Almost all live-animal olfactory studies require anesthetizing the animal so researchers can image their brains as they lie still. “But olfaction is active,” Murthy contends. “The animal breathes in and out and sniffs. Are the odor maps in awake and behaving animals the same as those observed in anesthetized animals?”

To image the brain of a mouse scurrying around a cage, Murthy’s lab, teaming up with Meister again, devised a meter-long flexible fiber optic cable with 20,000 individual elements, each covering 10 microns, about the size of a neuron. Together, the bundle spans 50 glomeruli. Using this method, Murthy is starting at the first synapse and will “march” his way up the circuit to learn where the first, if any, difference occurs between anesthetized mice and those running around freely.

Next, he will teach mice to recognize very similar odorants and see where changes occur in a learned task. Then he’ll move to the cortex. He might also take another side road, figuring out what all the back-projections from the brain are doing in the olfactory bulb. “The olfactory bulb is not just a relay station, passing signals on. What else does it do?”

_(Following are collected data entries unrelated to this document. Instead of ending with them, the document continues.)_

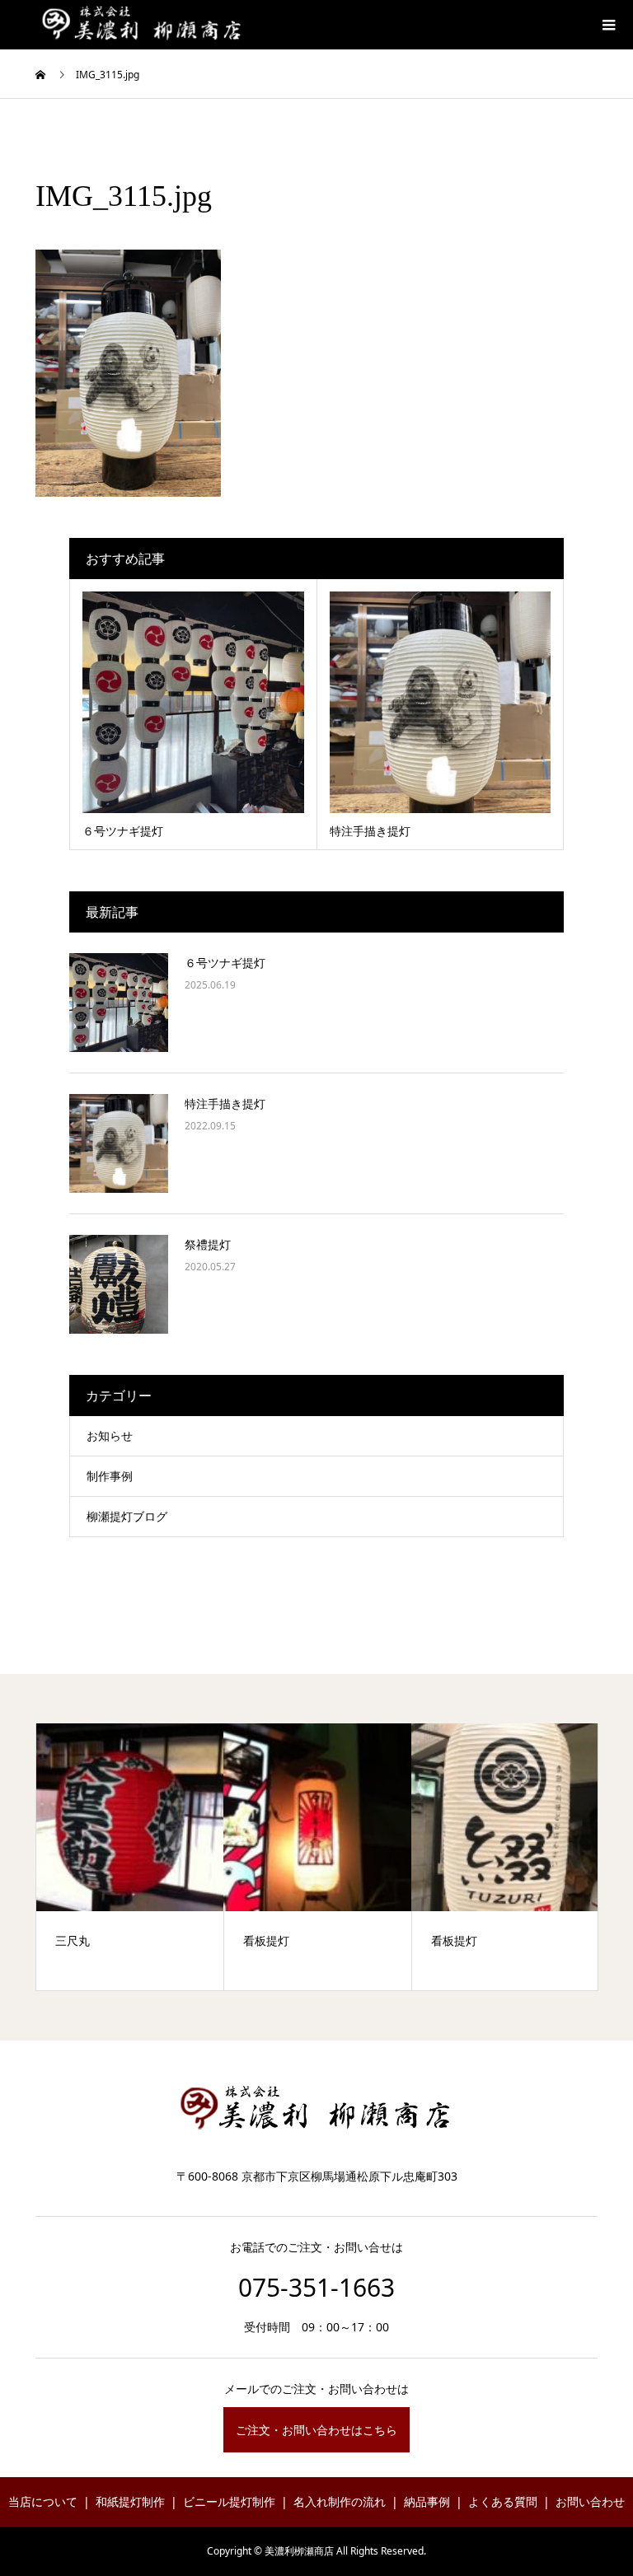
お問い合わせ (590, 2501)
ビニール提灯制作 (229, 2501)
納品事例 (427, 2501)
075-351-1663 (316, 2287)
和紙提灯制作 (130, 2501)
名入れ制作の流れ (339, 2501)
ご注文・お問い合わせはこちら (316, 2430)
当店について (42, 2501)
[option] (141, 1857)
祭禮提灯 (208, 1244)
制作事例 (110, 1476)
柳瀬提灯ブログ (127, 1516)
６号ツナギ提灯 (225, 962)
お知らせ (110, 1435)
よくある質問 (502, 2501)
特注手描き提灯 (225, 1103)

Exposing Others to Other Worlds

As professor, Murthy’s gives his cellular neuroscience undergraduates a taste of the techniques and fundamental principles they’ll need later. “It’s important to understand electrical noise in patch clamp amplifiers, the signal-to-noise ratio in optical microscopy, and the physics of multi-photon microscopes.”

If it sounds like he’s merging the best of both Harvard and his Indian education, he is – with his other “baby” (besides his two young children), the Harvard-Bangalore Science Initiative. He compares Bangalore to Boston’s 128 Corridor, with very cutting edge science.

“I grew up not knowing the excitement of doing science, so I want to expose technically-oriented students in India to that world.” This summer, five Harvard undergraduates went to three participating institutions in Bangalore, and he hopes graduates and post-docs will follow. He also hopes Indian students will come to Harvard. They might enjoy the side roads, too.